Responding to COVID-19: Fiscal Rules and Fiscal Risk

Thursday, July 2

Presenters
Mr. Paulo Medas, Deputy Division Chief of the Fiscal Policy and Surveillance Division at IMF’s Fiscal Affairs Department
Mr. Jason Harris, Deputy Division Chief of the Public Financial Management Division at IMF’s Fiscal Affairs Department


On July 2, the JVI hosted the second webinar of a series focusing on the recent IMF special series on fiscal policies to respond to the COVID-19 challenges. Governments are facing mounting challenges at a time where the sharp global economic contraction and worsening macroeconomic and financial conditions are increasing existing fiscal risks.

How should governments address limited fiscal space in a rule-based fiscal framework, and how can the credibility of the fiscal framework and long-term fiscal discipline be ensured? What is the effect of the COVID-19 pandemic fiscal policy responses on fiscal risks? How can a risk-based approach to fiscal policy be implemented? And what longer-term lessons can be drawn from the current crisis for the way PFM systems operate?

Paulo Medas, Deputy Division Chief of the Fiscal Policy and Surveillance Division at IMF’s Fiscal Affairs Department, and Jason Harris, Deputy Division Chief of the Public Financial Management Division at IMF’s Fiscal Affairs Department, were addressing these challenging questions and giving policy advice based on the recommendations provided in the IMF special notes on

“Fiscal Rules, Escape Clauses, and Large Shocks” (English / Russian)

“Managing Fiscal Risks Under Fiscal Stress” (English / Russian)

Paulo Medas was elaborating on the design and use of escape clauses allowing temporary deviation from the rules in the face of large fiscal and economic shocks like the current pandemic. Procedures for returning to rule compliance were highlighted as an important element of a well-designed escape clause. This, however, calls for a careful balance between ensuring a timely return to the rule and avoiding economic disruptions. Transparency and a well-crafted communication strategy are crucial to preserve the credibility of the rule-based framework that is temporarily applied in a more flexible way.

- _EXTRACTED DATA_:
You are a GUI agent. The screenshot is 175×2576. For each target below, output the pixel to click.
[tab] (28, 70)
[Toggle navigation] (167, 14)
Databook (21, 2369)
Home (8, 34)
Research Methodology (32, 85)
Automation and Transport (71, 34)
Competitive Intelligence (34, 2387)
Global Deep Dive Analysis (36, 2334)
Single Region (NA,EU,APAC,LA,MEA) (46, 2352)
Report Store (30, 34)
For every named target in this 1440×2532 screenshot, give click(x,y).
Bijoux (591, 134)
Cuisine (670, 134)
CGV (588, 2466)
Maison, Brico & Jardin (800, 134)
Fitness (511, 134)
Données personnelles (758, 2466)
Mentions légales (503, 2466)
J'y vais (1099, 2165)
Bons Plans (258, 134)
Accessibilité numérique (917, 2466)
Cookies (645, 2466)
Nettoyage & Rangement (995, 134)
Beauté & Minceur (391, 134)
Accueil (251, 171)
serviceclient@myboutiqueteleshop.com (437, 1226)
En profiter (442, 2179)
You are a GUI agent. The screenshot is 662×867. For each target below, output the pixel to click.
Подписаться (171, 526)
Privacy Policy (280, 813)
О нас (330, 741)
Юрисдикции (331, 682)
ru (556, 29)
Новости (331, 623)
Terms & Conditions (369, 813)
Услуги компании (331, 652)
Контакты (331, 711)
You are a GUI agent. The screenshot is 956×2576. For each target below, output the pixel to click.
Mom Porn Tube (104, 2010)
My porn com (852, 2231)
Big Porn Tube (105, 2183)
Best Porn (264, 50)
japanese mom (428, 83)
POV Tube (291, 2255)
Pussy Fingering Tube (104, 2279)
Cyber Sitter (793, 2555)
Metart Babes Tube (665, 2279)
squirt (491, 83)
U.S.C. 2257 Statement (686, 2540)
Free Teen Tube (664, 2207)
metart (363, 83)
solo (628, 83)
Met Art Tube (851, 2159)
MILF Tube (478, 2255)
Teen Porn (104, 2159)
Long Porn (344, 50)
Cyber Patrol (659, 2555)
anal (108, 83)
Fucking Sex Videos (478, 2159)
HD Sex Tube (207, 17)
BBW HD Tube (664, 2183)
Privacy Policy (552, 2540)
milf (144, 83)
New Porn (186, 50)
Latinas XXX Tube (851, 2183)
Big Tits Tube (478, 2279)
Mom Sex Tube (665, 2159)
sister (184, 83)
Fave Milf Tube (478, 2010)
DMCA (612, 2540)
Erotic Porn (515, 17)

- _ACTIONS TO TAKE_:
(1) According to the webinar text, which division at the IMF's Fiscal Affairs Department did Jason Harris serve as Deputy Division Chief?
(2) Write the next part of the text on the IMF webinar about fiscal rules and fiscal risk, picking up after its last sentence.
The entries above are separate material and have no connection to the webinar text.

- _ANSWER LIST_:
(1) The Public Financial Management Division.

(2)
Jason Harris was concentrating on the management of ever-increasing fiscal risks in the face of the largest fiscal shock since WWII. The recommended approach calls for a thorough evaluation of crisis response policies with regard to their rationale, ultimate cost, risk mitigation options and mechanisms to monitor risk exposure. The general IMF 4-step fiscal risk toolkit was also referred to as a useful framework to efficiently address the fiscal risks heightened by the current crisis. Additional emphasis was put on the need to strengthen institutional capacities including high-frequency monitoring, regular updates on policy costs, higher flexibility of spending, and close tracking of debt market developments.

The polls conducted during the webinar pointed towards the inability to accurately forecast economic developments as the biggest challenge for policymakers in the current highly uncertain environment. The recommended approach in these circumstances was to develop scenario-based forecasting to be prepared for various outcomes and ready to respond to them.

The presentations were followed by a dynamic Q&A session where the panelists addressed the questions on fiscal response to the pandemic in resource-rich countries, on the recommended time horizon for returning back to fiscal rules as well as on potential changes to rule-based fiscal frameworks in post-COVID era.

The webinar was opened by Thomas Richardson, JVI Director, and Carolina Renteria, Chief of the Public Financial Management Division at IMF’s Fiscal Affairs Department.

Moderation was provided by Barbara Dutzler and Tatiana Evdokimova (both JVI).